Stoney and Wojo filled in for Jim Rome on the North American syndicated The Jim Rome Show on July 13, 2007.

On January 20, 2009, due to cutbacks at Clear Channel, the Stoney and Wojo Show was discontinued on WDFN "The Fan" in Detroit.

After making appearances on the Drew and Mike Show on WRIF, Wojo joined the evening drive-time show on WXYT-FM on January 23, 2012, accompanied by fellow WDFN alumnus and Fox 2 roundtable partner Jamie Samuelsen for "The Jamie and Wojo Show". On September 6, 2016, Samuelsen moved to mornings, joining Wojo's former co-host Stoney, and leaving Wojo to run the evening show solo.

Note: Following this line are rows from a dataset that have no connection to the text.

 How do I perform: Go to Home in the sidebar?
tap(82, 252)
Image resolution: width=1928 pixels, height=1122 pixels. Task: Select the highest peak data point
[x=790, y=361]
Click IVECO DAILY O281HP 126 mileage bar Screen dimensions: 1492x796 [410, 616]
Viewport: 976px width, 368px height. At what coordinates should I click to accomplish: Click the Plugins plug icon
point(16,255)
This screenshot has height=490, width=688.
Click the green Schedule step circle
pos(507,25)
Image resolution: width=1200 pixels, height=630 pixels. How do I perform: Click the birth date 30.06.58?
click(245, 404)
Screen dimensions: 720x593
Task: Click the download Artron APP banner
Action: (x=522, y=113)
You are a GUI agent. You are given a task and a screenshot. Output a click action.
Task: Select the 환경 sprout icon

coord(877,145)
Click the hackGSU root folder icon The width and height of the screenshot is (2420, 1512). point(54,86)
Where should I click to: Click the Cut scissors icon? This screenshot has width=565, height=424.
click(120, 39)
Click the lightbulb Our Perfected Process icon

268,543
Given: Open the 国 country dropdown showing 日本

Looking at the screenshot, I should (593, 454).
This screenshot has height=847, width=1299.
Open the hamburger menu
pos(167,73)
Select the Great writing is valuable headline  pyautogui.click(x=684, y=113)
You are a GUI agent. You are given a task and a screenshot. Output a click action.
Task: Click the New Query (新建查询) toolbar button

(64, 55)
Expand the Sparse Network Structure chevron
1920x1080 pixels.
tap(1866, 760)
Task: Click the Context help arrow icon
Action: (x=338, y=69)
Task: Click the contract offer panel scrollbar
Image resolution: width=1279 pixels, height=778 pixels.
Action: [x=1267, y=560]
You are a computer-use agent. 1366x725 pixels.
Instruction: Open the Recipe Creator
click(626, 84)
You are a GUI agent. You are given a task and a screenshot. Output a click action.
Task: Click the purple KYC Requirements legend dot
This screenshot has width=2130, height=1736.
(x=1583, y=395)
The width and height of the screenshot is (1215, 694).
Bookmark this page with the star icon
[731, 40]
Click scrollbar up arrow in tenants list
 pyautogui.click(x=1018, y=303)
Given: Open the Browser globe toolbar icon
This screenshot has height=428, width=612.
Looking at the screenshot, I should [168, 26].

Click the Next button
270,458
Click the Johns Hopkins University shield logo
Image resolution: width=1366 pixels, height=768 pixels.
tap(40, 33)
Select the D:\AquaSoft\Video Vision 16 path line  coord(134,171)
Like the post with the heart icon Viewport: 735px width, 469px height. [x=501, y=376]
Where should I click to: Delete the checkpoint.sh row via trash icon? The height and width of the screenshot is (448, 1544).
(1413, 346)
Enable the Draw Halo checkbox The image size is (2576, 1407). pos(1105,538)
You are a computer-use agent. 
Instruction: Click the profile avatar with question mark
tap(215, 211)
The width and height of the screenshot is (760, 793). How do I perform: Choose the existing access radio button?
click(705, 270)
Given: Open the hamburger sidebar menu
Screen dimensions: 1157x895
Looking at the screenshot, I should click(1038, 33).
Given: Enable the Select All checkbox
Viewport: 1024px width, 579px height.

On June 8, 2017, Kyle "Bogey" Bogenschutz joined Wojo's show.

In addition to his own show, Wojo has a weekly segment on Stoney and Jansen called "Wednesdays with Wojo", the title of which parodies the name of fellow Detroit sports columnist and radio personality Mitch Albom's book Tuesdays with Morrie.

Wojo has a running rivalry with fellow Ticket host Mike Valenti. As Valenti is a graduate of Michigan State University, the two play up the intrastate rivalry between MSU and Wojo's alma mater Michigan.

Wojo is a longtime active member of the Detroit Sports Media Association.

==Wojodamus==
Wojnowski also predicts final scores of big Detroit sporting events under the name "Wojodamus" (a play on Nostradamus). One of Wojodamus' first predictions was Arizona State's upset of the top ranked Nebraska Cornhuskers during the 1996 college football season. The loss ended Nebraska's 26 game winning streak. Wojodamus correctly predicted the Detroit Pistons' selection of Tayshaun Prince in the 2002 NBA draft and the Detroit Lions' selection of Mike Williams in the 2005 NFL draft. The Wojodamus legend grew as early as 1999 when he went into an on-air trance and predicted the No. 9 nationally ranked Wisconsin Badgers football team would lose to the unranked Cincinnati Bearcats.

On April 9, 2008, Wojodamus correctly predicted the 0–7 Detroit Tigers would win their first game of the 2008 Major League Baseball season against the Boston Red Sox. The Tigers won the game 7–2.

On November 17, 2012 – even before the matchups were announced – Wojodamus correctly predicted Alabama would beat Notre Dame 42–14 in the 2013 BCS National Championship Game.